Instruction => Can you reproduce every one of the records below line for line, without changing anything?

Extracted records =>

— start —

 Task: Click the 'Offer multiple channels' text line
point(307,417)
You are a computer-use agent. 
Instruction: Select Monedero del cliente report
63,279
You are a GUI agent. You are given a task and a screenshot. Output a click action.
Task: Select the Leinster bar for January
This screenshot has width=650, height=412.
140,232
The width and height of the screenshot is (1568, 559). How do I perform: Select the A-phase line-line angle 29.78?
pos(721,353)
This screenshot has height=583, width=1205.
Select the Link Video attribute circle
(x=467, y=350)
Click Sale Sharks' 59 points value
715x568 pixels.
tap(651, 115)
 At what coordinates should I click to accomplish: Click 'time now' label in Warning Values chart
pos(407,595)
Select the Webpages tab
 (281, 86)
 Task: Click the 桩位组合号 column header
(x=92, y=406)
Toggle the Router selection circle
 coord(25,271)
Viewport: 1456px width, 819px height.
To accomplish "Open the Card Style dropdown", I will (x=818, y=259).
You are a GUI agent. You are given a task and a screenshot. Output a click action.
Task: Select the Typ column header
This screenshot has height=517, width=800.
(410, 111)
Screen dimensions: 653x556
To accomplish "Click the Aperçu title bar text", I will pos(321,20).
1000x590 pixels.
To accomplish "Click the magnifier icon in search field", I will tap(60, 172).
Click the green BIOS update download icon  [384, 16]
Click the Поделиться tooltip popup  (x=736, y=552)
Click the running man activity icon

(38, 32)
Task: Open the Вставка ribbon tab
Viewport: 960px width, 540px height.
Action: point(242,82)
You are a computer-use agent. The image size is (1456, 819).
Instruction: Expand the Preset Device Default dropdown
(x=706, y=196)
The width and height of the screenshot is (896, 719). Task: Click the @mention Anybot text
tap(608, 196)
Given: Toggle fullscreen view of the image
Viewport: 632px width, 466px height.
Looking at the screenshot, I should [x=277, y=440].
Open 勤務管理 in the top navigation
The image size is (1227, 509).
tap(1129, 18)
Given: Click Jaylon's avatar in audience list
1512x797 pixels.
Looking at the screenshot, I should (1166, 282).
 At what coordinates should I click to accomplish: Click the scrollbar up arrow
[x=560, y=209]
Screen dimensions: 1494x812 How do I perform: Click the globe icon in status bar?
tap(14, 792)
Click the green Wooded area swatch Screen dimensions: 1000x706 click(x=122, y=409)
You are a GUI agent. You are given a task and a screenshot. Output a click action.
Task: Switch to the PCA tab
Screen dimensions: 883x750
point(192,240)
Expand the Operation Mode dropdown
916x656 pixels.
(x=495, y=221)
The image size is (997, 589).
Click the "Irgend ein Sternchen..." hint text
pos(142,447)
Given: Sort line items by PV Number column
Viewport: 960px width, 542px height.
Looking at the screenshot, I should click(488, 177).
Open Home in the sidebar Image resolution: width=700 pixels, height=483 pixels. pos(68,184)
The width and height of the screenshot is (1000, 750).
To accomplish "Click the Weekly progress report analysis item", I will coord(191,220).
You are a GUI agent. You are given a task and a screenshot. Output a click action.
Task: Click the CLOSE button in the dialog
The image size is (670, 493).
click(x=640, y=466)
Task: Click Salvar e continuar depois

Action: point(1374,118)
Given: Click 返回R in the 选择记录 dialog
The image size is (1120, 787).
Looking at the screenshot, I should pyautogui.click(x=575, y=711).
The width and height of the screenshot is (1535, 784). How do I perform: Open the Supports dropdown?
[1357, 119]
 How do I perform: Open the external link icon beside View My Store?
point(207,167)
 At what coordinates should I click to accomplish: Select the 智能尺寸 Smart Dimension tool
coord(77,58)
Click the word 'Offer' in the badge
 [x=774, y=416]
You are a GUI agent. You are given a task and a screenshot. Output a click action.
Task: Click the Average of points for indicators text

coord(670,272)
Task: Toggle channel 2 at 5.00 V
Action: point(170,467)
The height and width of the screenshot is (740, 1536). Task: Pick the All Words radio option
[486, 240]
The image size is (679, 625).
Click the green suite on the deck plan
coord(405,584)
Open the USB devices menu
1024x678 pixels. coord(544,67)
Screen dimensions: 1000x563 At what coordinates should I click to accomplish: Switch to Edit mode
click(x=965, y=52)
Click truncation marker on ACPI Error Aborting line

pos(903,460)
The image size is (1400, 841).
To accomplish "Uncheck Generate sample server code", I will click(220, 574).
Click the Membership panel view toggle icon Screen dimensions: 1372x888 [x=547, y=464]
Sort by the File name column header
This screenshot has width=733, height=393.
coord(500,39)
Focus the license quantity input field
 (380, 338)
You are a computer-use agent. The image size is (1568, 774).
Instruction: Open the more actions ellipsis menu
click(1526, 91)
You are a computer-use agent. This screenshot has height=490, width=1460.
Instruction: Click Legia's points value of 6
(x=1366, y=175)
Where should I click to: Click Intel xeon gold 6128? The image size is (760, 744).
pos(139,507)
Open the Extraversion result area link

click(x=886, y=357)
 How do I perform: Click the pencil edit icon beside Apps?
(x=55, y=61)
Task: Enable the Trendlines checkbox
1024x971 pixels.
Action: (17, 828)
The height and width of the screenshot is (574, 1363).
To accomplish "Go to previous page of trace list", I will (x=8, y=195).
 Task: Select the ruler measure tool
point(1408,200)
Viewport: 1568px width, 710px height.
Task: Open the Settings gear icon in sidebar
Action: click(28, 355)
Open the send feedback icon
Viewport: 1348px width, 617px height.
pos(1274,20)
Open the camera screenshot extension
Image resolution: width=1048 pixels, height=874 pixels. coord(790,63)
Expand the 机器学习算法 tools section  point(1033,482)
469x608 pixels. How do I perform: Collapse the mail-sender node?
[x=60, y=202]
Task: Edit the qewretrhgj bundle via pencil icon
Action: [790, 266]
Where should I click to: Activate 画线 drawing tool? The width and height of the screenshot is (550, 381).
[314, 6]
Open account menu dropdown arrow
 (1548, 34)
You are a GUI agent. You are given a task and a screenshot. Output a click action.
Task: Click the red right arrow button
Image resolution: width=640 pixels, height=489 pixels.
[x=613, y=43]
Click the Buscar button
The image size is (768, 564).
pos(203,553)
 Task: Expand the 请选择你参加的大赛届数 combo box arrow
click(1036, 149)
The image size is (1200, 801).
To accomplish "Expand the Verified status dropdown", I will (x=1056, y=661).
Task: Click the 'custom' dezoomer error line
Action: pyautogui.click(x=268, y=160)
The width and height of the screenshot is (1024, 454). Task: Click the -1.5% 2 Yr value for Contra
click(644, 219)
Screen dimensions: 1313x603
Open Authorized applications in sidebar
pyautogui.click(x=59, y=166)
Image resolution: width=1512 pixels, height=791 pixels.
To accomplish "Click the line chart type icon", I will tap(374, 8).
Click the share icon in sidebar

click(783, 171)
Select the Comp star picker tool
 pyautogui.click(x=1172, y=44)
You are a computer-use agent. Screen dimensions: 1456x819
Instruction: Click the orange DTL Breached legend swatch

— end —

Output below =>
 Task: Click the 'Offer multiple channels' text line
point(307,417)
You are a computer-use agent. 
Instruction: Select Monedero del cliente report
63,279
You are a GUI agent. You are given a task and a screenshot. Output a click action.
Task: Select the Leinster bar for January
This screenshot has width=650, height=412.
140,232
The width and height of the screenshot is (1568, 559). How do I perform: Select the A-phase line-line angle 29.78?
pos(721,353)
This screenshot has height=583, width=1205.
Select the Link Video attribute circle
(x=467, y=350)
Click Sale Sharks' 59 points value
715x568 pixels.
tap(651, 115)
 At what coordinates should I click to accomplish: Click 'time now' label in Warning Values chart
pos(407,595)
Select the Webpages tab
 (281, 86)
 Task: Click the 桩位组合号 column header
(x=92, y=406)
Toggle the Router selection circle
 coord(25,271)
Viewport: 1456px width, 819px height.
To accomplish "Open the Card Style dropdown", I will (x=818, y=259).
You are a GUI agent. You are given a task and a screenshot. Output a click action.
Task: Select the Typ column header
This screenshot has height=517, width=800.
(410, 111)
Screen dimensions: 653x556
To accomplish "Click the Aperçu title bar text", I will pos(321,20).
1000x590 pixels.
To accomplish "Click the magnifier icon in search field", I will tap(60, 172).
Click the green BIOS update download icon  [384, 16]
Click the Поделиться tooltip popup  (x=736, y=552)
Click the running man activity icon

(38, 32)
Task: Open the Вставка ribbon tab
Viewport: 960px width, 540px height.
Action: point(242,82)
You are a computer-use agent. The image size is (1456, 819).
Instruction: Expand the Preset Device Default dropdown
(x=706, y=196)
The width and height of the screenshot is (896, 719). Task: Click the @mention Anybot text
tap(608, 196)
Given: Toggle fullscreen view of the image
Viewport: 632px width, 466px height.
Looking at the screenshot, I should [x=277, y=440].
Open 勤務管理 in the top navigation
The image size is (1227, 509).
tap(1129, 18)
Given: Click Jaylon's avatar in audience list
1512x797 pixels.
Looking at the screenshot, I should (1166, 282).
 At what coordinates should I click to accomplish: Click the scrollbar up arrow
[x=560, y=209]
Screen dimensions: 1494x812 How do I perform: Click the globe icon in status bar?
tap(14, 792)
Click the green Wooded area swatch Screen dimensions: 1000x706 click(x=122, y=409)
You are a GUI agent. You are given a task and a screenshot. Output a click action.
Task: Switch to the PCA tab
Screen dimensions: 883x750
point(192,240)
Expand the Operation Mode dropdown
916x656 pixels.
(x=495, y=221)
The image size is (997, 589).
Click the "Irgend ein Sternchen..." hint text
pos(142,447)
Given: Sort line items by PV Number column
Viewport: 960px width, 542px height.
Looking at the screenshot, I should click(488, 177).
Open Home in the sidebar Image resolution: width=700 pixels, height=483 pixels. pos(68,184)
The width and height of the screenshot is (1000, 750).
To accomplish "Click the Weekly progress report analysis item", I will coord(191,220).
You are a GUI agent. You are given a task and a screenshot. Output a click action.
Task: Click the CLOSE button in the dialog
The image size is (670, 493).
click(x=640, y=466)
Task: Click Salvar e continuar depois

Action: point(1374,118)
Given: Click 返回R in the 选择记录 dialog
The image size is (1120, 787).
Looking at the screenshot, I should pyautogui.click(x=575, y=711).
The width and height of the screenshot is (1535, 784). How do I perform: Open the Supports dropdown?
[1357, 119]
 How do I perform: Open the external link icon beside View My Store?
point(207,167)
 At what coordinates should I click to accomplish: Select the 智能尺寸 Smart Dimension tool
coord(77,58)
Click the word 'Offer' in the badge
 [x=774, y=416]
You are a GUI agent. You are given a task and a screenshot. Output a click action.
Task: Click the Average of points for indicators text

coord(670,272)
Task: Toggle channel 2 at 5.00 V
Action: point(170,467)
The height and width of the screenshot is (740, 1536). Task: Pick the All Words radio option
[486, 240]
The image size is (679, 625).
Click the green suite on the deck plan
coord(405,584)
Open the USB devices menu
1024x678 pixels. coord(544,67)
Screen dimensions: 1000x563 At what coordinates should I click to accomplish: Switch to Edit mode
click(x=965, y=52)
Click truncation marker on ACPI Error Aborting line

pos(903,460)
The image size is (1400, 841).
To accomplish "Uncheck Generate sample server code", I will click(220, 574).
Click the Membership panel view toggle icon Screen dimensions: 1372x888 [x=547, y=464]
Sort by the File name column header
This screenshot has width=733, height=393.
coord(500,39)
Focus the license quantity input field
 (380, 338)
You are a computer-use agent. The image size is (1568, 774).
Instruction: Open the more actions ellipsis menu
click(1526, 91)
You are a computer-use agent. This screenshot has height=490, width=1460.
Instruction: Click Legia's points value of 6
(x=1366, y=175)
Where should I click to: Click Intel xeon gold 6128? The image size is (760, 744).
pos(139,507)
Open the Extraversion result area link

click(x=886, y=357)
 How do I perform: Click the pencil edit icon beside Apps?
(x=55, y=61)
Task: Enable the Trendlines checkbox
1024x971 pixels.
Action: (17, 828)
The height and width of the screenshot is (574, 1363).
To accomplish "Go to previous page of trace list", I will (x=8, y=195).
 Task: Select the ruler measure tool
point(1408,200)
Viewport: 1568px width, 710px height.
Task: Open the Settings gear icon in sidebar
Action: click(28, 355)
Open the send feedback icon
Viewport: 1348px width, 617px height.
pos(1274,20)
Open the camera screenshot extension
Image resolution: width=1048 pixels, height=874 pixels. coord(790,63)
Expand the 机器学习算法 tools section  point(1033,482)
469x608 pixels. How do I perform: Collapse the mail-sender node?
[x=60, y=202]
Task: Edit the qewretrhgj bundle via pencil icon
Action: [790, 266]
Where should I click to: Activate 画线 drawing tool? The width and height of the screenshot is (550, 381).
[314, 6]
Open account menu dropdown arrow
 (1548, 34)
You are a GUI agent. You are given a task and a screenshot. Output a click action.
Task: Click the red right arrow button
Image resolution: width=640 pixels, height=489 pixels.
[x=613, y=43]
Click the Buscar button
The image size is (768, 564).
pos(203,553)
 Task: Expand the 请选择你参加的大赛届数 combo box arrow
click(1036, 149)
The image size is (1200, 801).
To accomplish "Expand the Verified status dropdown", I will (x=1056, y=661).
Task: Click the 'custom' dezoomer error line
Action: pyautogui.click(x=268, y=160)
The width and height of the screenshot is (1024, 454). Task: Click the -1.5% 2 Yr value for Contra
click(644, 219)
Screen dimensions: 1313x603
Open Authorized applications in sidebar
pyautogui.click(x=59, y=166)
Image resolution: width=1512 pixels, height=791 pixels.
To accomplish "Click the line chart type icon", I will tap(374, 8).
Click the share icon in sidebar

click(783, 171)
Select the Comp star picker tool
 pyautogui.click(x=1172, y=44)
You are a computer-use agent. Screen dimensions: 1456x819
Instruction: Click the orange DTL Breached legend swatch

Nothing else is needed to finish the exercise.